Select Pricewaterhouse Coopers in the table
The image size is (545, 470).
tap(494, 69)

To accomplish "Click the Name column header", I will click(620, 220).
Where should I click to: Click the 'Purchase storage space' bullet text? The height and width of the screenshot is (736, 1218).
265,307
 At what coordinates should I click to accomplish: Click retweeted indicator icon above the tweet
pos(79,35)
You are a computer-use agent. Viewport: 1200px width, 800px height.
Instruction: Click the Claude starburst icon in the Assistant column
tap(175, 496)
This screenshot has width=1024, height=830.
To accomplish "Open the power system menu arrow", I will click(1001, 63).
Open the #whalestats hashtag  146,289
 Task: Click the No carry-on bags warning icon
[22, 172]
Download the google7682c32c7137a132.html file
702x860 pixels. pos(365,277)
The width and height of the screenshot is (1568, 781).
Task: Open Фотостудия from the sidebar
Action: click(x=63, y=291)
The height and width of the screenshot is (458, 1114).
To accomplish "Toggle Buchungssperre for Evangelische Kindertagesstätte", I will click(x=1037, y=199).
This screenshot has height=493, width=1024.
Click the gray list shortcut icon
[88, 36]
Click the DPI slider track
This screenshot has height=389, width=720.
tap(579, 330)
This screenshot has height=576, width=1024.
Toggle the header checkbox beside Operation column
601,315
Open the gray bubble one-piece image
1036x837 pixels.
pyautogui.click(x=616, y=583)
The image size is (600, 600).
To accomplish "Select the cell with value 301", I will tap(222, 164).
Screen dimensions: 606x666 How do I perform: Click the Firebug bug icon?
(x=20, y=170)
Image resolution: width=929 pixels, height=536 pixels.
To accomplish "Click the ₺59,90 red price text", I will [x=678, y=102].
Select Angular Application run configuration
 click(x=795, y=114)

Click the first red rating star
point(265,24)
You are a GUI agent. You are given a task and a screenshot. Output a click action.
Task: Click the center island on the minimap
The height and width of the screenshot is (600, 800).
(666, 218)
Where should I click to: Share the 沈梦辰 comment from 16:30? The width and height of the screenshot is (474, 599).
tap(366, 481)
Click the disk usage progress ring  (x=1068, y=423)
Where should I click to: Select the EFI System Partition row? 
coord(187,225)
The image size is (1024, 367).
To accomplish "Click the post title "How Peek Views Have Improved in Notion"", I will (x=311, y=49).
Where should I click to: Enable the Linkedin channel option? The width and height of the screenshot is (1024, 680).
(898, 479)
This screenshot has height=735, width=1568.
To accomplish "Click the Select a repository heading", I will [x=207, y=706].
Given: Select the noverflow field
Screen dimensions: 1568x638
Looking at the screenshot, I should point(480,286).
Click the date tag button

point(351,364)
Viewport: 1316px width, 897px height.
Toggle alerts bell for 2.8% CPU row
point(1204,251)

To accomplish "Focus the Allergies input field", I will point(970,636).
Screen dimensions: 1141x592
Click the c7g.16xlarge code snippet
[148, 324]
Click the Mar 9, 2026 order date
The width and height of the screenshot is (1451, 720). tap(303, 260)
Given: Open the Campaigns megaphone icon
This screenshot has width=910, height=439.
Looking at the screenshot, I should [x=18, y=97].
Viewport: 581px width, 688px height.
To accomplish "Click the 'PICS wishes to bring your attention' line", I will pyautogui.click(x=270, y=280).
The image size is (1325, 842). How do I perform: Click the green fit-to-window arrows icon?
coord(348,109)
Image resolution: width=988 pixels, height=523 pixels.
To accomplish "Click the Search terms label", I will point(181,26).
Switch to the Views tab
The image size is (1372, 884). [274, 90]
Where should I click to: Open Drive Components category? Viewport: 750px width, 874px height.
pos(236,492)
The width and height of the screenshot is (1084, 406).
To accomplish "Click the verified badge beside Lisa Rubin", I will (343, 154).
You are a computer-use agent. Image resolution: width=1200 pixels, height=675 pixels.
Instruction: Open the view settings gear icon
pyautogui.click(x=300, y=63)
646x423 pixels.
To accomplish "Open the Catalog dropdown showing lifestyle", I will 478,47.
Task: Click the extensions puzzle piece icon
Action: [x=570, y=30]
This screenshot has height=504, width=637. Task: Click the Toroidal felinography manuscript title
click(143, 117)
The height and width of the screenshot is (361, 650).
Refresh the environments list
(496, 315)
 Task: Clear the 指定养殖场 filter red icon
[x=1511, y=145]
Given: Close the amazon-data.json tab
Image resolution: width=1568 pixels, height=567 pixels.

• **What this task involves**
Nothing but the lines from the one with "This screenshot has height=504, width=637." through the final line of the data above should be output, exactly as written.

• **Exercise answer**
This screenshot has height=504, width=637. Task: Click the Toroidal felinography manuscript title
click(143, 117)
The height and width of the screenshot is (361, 650).
Refresh the environments list
(496, 315)
 Task: Clear the 指定养殖场 filter red icon
[x=1511, y=145]
Given: Close the amazon-data.json tab
Image resolution: width=1568 pixels, height=567 pixels.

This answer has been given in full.